Having the asset cap lifted is a significant accomplishment for the entire organization. Thousands and thousands of people have put years of work and effort into it. It’s important that we build into the culture the importance of continuing to put risk management at the forefront of everything that we do.
We’ve got the opportunity across all of our businesses to grow loans, grow deposits, grow our corporate custom bank in ways that we were constrained. We can be more aggressive in how we market and how we ask customers for more of their business. That’s something that grows over a period of time, it’s very much relationship driven.
It won’t be a light switch going off where we automatically increase the size, or the balance sheet, dramatically.
Wall Street has earned a notorious reputation of junior bankers facing grueling hours and stress, leading to burnout and health problems, even death. How does Wells Fargo address that? Is there an hours cap?
We start with making sure that we’ve got the right amount of people across all the jobs that we have.

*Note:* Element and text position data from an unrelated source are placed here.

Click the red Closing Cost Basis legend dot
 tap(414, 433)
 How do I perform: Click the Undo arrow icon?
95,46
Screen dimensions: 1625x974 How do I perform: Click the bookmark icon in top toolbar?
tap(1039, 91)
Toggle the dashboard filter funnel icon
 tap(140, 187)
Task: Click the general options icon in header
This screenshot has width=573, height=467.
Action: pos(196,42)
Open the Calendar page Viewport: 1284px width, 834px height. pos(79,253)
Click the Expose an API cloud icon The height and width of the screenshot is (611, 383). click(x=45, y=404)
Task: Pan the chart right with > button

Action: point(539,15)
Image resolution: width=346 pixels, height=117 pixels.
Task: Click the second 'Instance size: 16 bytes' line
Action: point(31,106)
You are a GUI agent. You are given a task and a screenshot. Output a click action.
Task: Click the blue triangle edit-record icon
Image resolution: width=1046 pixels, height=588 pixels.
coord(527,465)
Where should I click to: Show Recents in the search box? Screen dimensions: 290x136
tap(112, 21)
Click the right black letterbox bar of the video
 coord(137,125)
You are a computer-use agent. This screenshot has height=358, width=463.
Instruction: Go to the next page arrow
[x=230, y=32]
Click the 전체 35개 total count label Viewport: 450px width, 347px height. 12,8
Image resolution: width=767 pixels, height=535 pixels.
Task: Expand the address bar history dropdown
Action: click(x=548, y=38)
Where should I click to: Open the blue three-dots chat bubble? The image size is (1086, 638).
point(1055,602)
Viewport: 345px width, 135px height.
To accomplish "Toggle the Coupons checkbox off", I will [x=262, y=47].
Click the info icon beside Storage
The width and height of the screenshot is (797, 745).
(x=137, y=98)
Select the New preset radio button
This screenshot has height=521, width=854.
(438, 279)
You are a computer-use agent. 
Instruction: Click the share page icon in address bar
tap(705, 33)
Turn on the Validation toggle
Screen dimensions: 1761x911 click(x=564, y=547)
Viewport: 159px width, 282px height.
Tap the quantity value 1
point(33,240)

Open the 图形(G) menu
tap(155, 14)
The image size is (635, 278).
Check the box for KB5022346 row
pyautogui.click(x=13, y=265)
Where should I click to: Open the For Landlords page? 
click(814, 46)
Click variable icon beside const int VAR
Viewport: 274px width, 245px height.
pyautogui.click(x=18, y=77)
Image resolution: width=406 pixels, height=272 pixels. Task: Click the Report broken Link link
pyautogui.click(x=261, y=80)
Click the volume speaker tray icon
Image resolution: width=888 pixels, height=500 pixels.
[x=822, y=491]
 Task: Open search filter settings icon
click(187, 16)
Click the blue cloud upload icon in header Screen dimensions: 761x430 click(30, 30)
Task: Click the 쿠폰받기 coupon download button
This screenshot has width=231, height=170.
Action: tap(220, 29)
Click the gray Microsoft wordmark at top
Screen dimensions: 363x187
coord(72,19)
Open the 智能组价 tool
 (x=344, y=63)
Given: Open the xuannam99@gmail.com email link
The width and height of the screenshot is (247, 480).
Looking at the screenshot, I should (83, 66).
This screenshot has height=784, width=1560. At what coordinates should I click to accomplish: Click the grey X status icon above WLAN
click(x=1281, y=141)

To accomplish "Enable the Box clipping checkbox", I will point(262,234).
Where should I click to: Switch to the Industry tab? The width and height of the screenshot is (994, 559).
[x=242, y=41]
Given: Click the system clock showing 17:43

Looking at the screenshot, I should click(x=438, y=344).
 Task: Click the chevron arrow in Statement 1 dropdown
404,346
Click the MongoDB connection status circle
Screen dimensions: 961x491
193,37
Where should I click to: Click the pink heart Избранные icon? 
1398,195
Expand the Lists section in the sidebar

If we see people putting in longer hours than is appropriate for their job, we ask, do we have the right number of people for the amount of work that we have?
I think we do a pretty good job of finding the right level of balance and so if you have that, you don’t have to put very specific policies in place.
As it happens, the same month the asset cap was lifted, Wells Fargo topped the second-largest building in uptown Charlotte with its name. How is Wells Fargo using its resources and influence through philanthropy in Charlotte?
Being close to and supporting communities is something that is our core value for a long period of time and something that I’ve just worked hard to reinforce.
We’ve given away $17 million in the last three years here, and $20 million to support small businesses coming out of COVID. (He explained that as part of the federal Paycheck Protection Program loan program during the pandemic, banks collected processing fees for the transactions. Wells Fargo’s added up to $420 million.) We said we don’t need to get paid a fee. It was not meant to go into the bank’s pocket. So we partnered locally to give that money to small businesses most in need.
One last, quick question. What do you think of President Trump’s proposed 50-year mortgage plan?
I think our mortgage market works really well.